▶ [TEXTE DU DOCUMENT]
Si le concept de Slow media peine à être défini, demeure flou, et est sujet à diverses interprétations, il a le mérite de nourrir le débat à propos de l'identité journalistique.

Utilisé pour distinguer cette « seconde génération » de pure players (pour reprendre les termes de Raphaël Garrigos) des grands titres bi-médias inscrits dans une logique de flux, le terme Slow media a également le mérite d'intriguer et donc de faire l'objet de publications dans les médias généralistes et blogs pour présenter des médias en recherche d'innovations éditoriales. De ce point de vue, l'utilisation du terme Slow media aurait peut être même joué un rôle marketing. Finalement, le terme « Slow media » relève plus d'un imaginaire renvoyé au lecteur ou à l'internaute lui permettant d'appréhender la temporalité dans laquelle s'inscrit la stratégie éditoriale d'un média.

▶ [TÂCHES ET EXERCICES]
1. Répondez aux questions suivantes sur le texte consacré aux Slow media.
(a) À qui le texte attribue-t-il les termes « seconde génération » de pure players ?
(b) Quel rôle l'utilisation du terme Slow media aurait-elle peut-être joué ?
(c) À propos de quoi le concept de Slow media nourrit-il le débat ?
2. Recopiez le texte consacré aux Slow media depuis « Si le concept » jusqu'à « éditoriale d'un média. » inclus, en remplaçant « le mérite » par « l'avantage ».

▶ [DONNÉES FOURNIES]
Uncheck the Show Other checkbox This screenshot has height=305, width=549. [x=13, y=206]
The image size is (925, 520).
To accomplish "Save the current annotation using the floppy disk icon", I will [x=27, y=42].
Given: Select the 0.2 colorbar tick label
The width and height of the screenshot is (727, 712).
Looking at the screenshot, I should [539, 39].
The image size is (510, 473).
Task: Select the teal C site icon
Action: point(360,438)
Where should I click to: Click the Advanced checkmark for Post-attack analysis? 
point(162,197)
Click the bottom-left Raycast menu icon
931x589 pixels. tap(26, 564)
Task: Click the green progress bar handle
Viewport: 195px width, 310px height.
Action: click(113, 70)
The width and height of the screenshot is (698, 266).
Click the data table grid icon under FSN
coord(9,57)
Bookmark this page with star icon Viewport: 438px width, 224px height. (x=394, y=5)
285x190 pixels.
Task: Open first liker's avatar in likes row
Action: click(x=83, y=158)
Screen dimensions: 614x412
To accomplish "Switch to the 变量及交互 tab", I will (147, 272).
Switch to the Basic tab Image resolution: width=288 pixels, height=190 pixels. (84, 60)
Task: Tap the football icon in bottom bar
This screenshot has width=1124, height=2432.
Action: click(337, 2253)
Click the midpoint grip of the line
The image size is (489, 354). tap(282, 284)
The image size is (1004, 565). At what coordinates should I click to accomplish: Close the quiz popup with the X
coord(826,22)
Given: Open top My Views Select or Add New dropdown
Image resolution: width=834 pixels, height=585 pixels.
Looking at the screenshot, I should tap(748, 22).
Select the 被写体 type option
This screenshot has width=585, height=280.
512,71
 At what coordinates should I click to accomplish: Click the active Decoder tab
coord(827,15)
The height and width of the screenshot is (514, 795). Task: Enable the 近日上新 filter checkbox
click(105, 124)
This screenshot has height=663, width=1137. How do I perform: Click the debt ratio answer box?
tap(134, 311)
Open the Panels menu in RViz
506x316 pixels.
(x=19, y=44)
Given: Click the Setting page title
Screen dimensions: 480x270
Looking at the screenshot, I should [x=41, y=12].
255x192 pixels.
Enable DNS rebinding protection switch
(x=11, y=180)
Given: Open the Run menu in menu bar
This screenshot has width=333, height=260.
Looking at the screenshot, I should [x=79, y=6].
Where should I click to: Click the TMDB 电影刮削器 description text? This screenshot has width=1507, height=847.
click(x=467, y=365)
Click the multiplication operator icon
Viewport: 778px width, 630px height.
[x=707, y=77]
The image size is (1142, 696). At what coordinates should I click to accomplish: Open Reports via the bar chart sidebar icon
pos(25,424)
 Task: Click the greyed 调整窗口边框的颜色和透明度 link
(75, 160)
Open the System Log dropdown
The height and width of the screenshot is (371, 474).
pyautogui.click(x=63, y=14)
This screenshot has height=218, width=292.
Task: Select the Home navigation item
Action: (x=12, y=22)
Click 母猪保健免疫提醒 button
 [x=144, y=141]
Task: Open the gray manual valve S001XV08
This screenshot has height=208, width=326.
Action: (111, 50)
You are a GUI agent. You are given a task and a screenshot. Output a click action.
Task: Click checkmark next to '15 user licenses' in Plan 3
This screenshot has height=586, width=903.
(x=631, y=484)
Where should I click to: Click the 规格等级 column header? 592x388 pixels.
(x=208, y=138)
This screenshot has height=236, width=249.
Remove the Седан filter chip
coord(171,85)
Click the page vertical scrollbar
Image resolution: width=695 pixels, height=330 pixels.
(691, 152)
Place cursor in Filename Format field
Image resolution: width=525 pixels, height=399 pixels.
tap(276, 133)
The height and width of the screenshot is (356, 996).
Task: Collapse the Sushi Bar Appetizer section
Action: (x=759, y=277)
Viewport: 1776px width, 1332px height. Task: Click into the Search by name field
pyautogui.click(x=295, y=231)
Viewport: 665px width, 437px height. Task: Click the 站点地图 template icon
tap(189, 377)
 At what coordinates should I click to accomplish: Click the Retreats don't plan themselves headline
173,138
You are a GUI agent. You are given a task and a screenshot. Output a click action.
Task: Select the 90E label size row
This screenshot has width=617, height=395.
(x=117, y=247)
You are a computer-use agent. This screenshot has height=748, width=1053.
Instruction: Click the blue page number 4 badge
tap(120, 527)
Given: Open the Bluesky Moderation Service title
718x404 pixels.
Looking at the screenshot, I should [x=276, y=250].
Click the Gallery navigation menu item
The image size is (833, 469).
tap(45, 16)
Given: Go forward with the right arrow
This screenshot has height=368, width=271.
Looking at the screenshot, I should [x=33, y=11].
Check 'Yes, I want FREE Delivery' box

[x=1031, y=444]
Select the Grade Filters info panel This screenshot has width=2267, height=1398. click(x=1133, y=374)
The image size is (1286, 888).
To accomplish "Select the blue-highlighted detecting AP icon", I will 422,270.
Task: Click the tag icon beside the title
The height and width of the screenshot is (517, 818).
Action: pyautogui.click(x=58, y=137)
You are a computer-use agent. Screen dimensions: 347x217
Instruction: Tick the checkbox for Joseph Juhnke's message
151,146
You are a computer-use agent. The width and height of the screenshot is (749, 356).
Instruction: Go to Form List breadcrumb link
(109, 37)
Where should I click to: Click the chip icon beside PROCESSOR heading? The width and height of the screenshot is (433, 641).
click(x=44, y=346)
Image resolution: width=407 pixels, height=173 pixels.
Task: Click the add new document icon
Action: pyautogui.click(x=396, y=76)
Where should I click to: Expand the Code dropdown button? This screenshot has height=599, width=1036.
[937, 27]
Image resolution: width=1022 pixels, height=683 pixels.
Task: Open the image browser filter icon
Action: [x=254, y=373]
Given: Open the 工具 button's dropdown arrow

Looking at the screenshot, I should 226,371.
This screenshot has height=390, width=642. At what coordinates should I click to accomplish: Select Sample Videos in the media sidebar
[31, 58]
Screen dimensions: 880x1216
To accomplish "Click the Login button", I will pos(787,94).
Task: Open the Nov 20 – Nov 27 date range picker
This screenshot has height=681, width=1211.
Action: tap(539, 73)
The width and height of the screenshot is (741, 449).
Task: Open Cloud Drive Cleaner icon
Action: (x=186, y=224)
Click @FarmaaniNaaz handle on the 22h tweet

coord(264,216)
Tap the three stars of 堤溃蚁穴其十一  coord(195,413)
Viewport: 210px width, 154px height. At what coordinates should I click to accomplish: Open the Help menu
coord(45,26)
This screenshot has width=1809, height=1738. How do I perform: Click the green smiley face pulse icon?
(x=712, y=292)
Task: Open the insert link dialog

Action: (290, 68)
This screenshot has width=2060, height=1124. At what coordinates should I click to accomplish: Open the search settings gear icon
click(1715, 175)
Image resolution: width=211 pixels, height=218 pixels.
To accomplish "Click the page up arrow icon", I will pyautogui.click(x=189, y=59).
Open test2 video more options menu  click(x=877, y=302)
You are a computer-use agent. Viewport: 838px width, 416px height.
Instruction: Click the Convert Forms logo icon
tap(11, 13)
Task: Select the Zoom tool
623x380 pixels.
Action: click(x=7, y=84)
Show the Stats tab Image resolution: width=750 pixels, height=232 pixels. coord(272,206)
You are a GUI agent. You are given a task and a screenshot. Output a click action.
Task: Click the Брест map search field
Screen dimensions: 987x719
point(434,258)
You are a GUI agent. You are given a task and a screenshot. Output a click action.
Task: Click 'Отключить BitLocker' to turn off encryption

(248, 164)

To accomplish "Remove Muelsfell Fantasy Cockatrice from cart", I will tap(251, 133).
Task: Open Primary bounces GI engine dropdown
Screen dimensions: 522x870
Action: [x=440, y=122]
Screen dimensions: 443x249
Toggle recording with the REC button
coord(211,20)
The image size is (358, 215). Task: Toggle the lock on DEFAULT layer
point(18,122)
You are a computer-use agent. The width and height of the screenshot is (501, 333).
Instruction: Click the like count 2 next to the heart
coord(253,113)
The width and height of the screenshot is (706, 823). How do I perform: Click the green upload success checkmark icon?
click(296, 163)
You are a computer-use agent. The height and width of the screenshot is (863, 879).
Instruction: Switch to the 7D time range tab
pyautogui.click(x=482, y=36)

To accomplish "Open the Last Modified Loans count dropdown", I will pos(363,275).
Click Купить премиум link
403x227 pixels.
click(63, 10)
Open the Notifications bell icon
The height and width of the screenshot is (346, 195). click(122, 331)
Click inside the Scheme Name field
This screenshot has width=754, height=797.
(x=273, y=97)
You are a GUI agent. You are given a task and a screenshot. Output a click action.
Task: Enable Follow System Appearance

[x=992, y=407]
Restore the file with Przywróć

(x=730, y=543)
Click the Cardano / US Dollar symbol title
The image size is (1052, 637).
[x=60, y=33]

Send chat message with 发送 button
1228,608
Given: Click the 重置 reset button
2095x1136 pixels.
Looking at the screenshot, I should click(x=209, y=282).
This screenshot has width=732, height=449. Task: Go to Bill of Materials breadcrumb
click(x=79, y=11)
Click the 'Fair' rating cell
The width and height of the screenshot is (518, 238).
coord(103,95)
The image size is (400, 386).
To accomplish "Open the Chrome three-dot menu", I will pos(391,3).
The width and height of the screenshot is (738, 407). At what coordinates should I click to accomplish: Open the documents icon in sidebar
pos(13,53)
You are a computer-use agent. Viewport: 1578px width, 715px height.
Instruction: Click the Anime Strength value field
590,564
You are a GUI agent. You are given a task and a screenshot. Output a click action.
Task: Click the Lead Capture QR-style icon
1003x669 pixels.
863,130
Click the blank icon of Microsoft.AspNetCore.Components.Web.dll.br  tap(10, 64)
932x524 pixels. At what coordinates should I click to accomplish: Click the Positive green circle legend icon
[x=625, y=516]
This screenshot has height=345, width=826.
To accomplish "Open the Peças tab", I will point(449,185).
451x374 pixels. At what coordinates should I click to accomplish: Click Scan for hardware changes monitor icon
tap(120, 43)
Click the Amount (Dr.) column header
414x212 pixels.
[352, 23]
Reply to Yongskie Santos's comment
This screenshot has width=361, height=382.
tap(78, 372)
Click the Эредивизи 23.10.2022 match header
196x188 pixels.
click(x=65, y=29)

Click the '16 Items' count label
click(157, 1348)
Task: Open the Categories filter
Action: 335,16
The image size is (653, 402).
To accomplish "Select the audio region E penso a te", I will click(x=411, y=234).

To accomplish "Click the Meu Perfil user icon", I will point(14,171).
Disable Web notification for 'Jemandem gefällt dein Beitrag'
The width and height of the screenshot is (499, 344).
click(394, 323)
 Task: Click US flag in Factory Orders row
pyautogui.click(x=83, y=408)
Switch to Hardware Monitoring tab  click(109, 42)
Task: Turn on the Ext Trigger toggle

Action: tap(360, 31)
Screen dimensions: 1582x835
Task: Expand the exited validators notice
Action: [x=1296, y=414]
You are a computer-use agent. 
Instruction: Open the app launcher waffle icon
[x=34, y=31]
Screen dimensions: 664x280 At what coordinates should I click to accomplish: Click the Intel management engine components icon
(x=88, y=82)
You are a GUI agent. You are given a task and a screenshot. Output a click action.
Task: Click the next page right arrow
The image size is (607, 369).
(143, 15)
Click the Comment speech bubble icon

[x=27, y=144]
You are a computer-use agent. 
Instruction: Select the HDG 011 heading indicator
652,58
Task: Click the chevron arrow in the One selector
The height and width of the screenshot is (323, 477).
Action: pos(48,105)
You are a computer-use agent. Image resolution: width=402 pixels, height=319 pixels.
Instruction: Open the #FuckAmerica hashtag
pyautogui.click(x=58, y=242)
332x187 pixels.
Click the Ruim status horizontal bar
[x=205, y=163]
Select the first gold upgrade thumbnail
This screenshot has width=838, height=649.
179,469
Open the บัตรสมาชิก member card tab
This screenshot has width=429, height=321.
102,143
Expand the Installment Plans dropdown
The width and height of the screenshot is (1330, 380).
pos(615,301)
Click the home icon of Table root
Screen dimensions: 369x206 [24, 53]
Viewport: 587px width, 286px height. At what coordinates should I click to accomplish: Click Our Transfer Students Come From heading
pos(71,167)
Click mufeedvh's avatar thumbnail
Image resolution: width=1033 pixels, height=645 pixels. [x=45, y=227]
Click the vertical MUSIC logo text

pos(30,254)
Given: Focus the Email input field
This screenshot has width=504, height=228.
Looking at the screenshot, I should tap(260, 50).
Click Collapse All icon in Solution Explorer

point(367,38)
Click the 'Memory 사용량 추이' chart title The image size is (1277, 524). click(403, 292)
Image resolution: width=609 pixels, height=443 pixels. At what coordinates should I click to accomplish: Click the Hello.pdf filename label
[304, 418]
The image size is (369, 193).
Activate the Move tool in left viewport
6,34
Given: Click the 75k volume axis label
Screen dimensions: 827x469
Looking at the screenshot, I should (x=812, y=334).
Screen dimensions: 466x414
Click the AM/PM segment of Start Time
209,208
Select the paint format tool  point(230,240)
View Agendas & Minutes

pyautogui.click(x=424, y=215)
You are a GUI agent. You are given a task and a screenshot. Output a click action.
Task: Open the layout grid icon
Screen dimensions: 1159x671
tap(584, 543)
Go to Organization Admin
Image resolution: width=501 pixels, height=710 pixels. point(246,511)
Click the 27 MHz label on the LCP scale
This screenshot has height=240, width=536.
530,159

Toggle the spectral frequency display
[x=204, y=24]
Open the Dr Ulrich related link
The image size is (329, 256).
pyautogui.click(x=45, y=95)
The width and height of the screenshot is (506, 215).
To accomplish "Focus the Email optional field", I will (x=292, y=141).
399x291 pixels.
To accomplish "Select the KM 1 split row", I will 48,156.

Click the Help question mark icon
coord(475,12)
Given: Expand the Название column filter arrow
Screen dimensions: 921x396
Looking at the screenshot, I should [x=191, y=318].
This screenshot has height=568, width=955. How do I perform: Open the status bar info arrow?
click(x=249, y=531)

▶ [RÉPONSES AUX EXERCICES]
1.
(a) À Raphaël Garrigos.
(b) Un rôle marketing.
(c) À propos de l'identité journalistique.

2.
Si le concept de Slow media peine à être défini, demeure flou, et est sujet à diverses interprétations, il a l'avantage de nourrir le débat à propos de l'identité journalistique.

Utilisé pour distinguer cette « seconde génération » de pure players (pour reprendre les termes de Raphaël Garrigos) des grands titres bi-médias inscrits dans une logique de flux, le terme Slow media a également l'avantage d'intriguer et donc de faire l'objet de publications dans les médias généralistes et blogs pour présenter des médias en recherche d'innovations éditoriales. De ce point de vue, l'utilisation du terme Slow media aurait peut être même joué un rôle marketing. Finalement, le terme « Slow media » relève plus d'un imaginaire renvoyé au lecteur ou à l'internaute lui permettant d'appréhender la temporalité dans laquelle s'inscrit la stratégie éditoriale d'un média.